Common rectification zones found in the transradial socket design. The “+” and “−” signs at the end of each rectification zone denote an addition or reduction in volume, that is, the addition or removal of plaster, respectively.

Surface area, volume, and mean depth value were calculated for each rectification zone (Fig. 3). Surface area % is presented relative to the rectified model, as the rectification zones were identified from the rectified models. Conversely, volume % is presented relative to the unrectified model, indicating an addition or removal of plaster to the model during the rectification process. Interestingly, all three graphs demonstrated similar trends among all zones, where rectification zones related to plaster addition (AF, DER, and OCF) were the most prominent, while rectification zones related to plaster reduction (OAR and PR) had the smallest magnitude.

Figure 3
figure 3

Box plots showing the volume %, surface area %, and mean depth value of each rectification zone. The “+” and “−” signs at the end of rectification zone indicate plaster addition or removal, respectively.

To quantitatively map the locations of rectification zones within the rectified model, the average location of each zone within the anatomical landmark-based coordinate convention was calculated and expressed in 3D unit vectors (Table 3). Figure 4 illustrates the location of each rectification zone; part c and d present the vectors in the frontal and sagittal plane, respectively, serving as supplementary presentation to enhance comprehension of the 3D figures. It can be observed that most of the shape changes occurred in the anterior–posterior and proximal–distal directions. However, it should be noted that the directions of these vectors could be affected by certain factors, including the length of the residual limb. As shown in Fig. 5, the x-component of each zone predominantly fell within the range of -0.26 to 0.19, indicating less variance in the medial–lateral direction.

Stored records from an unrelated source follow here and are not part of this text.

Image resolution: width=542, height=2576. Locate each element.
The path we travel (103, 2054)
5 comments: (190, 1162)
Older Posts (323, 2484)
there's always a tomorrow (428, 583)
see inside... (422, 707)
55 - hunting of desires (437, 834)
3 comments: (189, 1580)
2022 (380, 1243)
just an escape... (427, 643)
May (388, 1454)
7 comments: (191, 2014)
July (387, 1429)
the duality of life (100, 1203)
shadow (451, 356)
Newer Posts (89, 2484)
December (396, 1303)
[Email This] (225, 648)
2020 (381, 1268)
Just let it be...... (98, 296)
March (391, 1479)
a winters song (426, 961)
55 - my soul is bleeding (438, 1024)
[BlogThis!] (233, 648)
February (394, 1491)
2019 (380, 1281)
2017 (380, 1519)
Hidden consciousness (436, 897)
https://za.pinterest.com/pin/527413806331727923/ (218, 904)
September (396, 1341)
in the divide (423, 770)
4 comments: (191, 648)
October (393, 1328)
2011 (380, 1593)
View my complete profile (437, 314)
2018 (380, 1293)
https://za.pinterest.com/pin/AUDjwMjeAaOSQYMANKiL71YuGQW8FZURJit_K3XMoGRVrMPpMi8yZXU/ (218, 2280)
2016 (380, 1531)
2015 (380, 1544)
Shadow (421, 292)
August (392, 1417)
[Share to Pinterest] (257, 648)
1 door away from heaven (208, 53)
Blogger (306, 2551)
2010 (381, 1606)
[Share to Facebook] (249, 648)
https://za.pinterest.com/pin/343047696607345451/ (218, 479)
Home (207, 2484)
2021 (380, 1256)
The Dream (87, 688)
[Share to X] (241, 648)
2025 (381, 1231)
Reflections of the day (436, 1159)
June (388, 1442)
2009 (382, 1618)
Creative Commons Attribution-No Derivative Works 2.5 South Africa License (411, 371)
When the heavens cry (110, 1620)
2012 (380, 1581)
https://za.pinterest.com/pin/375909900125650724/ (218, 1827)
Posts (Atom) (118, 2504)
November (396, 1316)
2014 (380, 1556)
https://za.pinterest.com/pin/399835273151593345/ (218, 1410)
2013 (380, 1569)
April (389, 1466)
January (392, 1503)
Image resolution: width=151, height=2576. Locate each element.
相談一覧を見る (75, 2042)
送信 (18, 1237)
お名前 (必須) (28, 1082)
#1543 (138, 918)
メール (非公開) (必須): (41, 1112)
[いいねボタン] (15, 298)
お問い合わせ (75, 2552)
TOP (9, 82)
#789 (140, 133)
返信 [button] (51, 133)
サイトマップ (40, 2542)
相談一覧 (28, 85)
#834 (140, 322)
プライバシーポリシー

Table 3 Average unit vector for each rectification zone.
Figure 4
figure 4

Normalized average vectors of each rectification zones: (a) example of vectors extending from the origin to the centroid of each rectification zone in a rectified model; (b) average vectors of each rectification zone presented in a unit circle, where the boxes represent one standard deviation in each axis; (c) unit vectors viewed in the x–y plane; and (d) unit vectors viewed in the y–z plane.

Figure 5
figure 5

Box plots showing the variability of the unit vector of each zone in the medial–lateral (x), anterior–posterior (y), and proximal–distal (z) directions.

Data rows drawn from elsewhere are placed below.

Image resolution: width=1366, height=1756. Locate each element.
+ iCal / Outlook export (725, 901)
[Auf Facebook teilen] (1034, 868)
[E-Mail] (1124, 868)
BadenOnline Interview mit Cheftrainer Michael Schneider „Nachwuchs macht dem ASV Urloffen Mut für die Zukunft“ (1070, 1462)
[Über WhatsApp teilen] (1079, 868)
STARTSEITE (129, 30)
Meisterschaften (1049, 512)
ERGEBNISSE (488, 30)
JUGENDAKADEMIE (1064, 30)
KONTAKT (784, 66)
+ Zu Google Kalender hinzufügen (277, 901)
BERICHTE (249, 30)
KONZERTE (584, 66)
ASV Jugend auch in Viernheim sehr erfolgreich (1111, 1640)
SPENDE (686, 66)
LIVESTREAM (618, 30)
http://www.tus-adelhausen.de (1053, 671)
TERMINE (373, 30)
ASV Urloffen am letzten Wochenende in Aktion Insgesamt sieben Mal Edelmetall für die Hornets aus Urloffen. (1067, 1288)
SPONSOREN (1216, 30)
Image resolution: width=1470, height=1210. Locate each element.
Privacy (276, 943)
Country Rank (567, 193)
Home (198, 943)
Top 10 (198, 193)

Healthcare is undergoing a transformative shift towards digitally driven, data-centric solutions across various domains21. In the field of prosthetics, research has focused on quantifying the conventional manual rectification process for lower-limb sockets, either by examining the consistency of rectification or quantifying the shape difference between unrectified and rectified models9,10,11. These works have demonstrated the potential for implementing data-driven methods in digital socket design7,22,23. Building upon these research efforts, this paper is the first to characterize the rectification process of transradial socket design. It is recognized that sockets are highly personalized devices tailored to meet the needs of an individual, and thus, no two sockets are identical. While the small sample size precludes the formulation of definitive conclusions, this preliminary study has revealed general trends and design elements in transradial sockets, and quantified their characteristics in terms of volume, surface deviations, and 3D vector representations.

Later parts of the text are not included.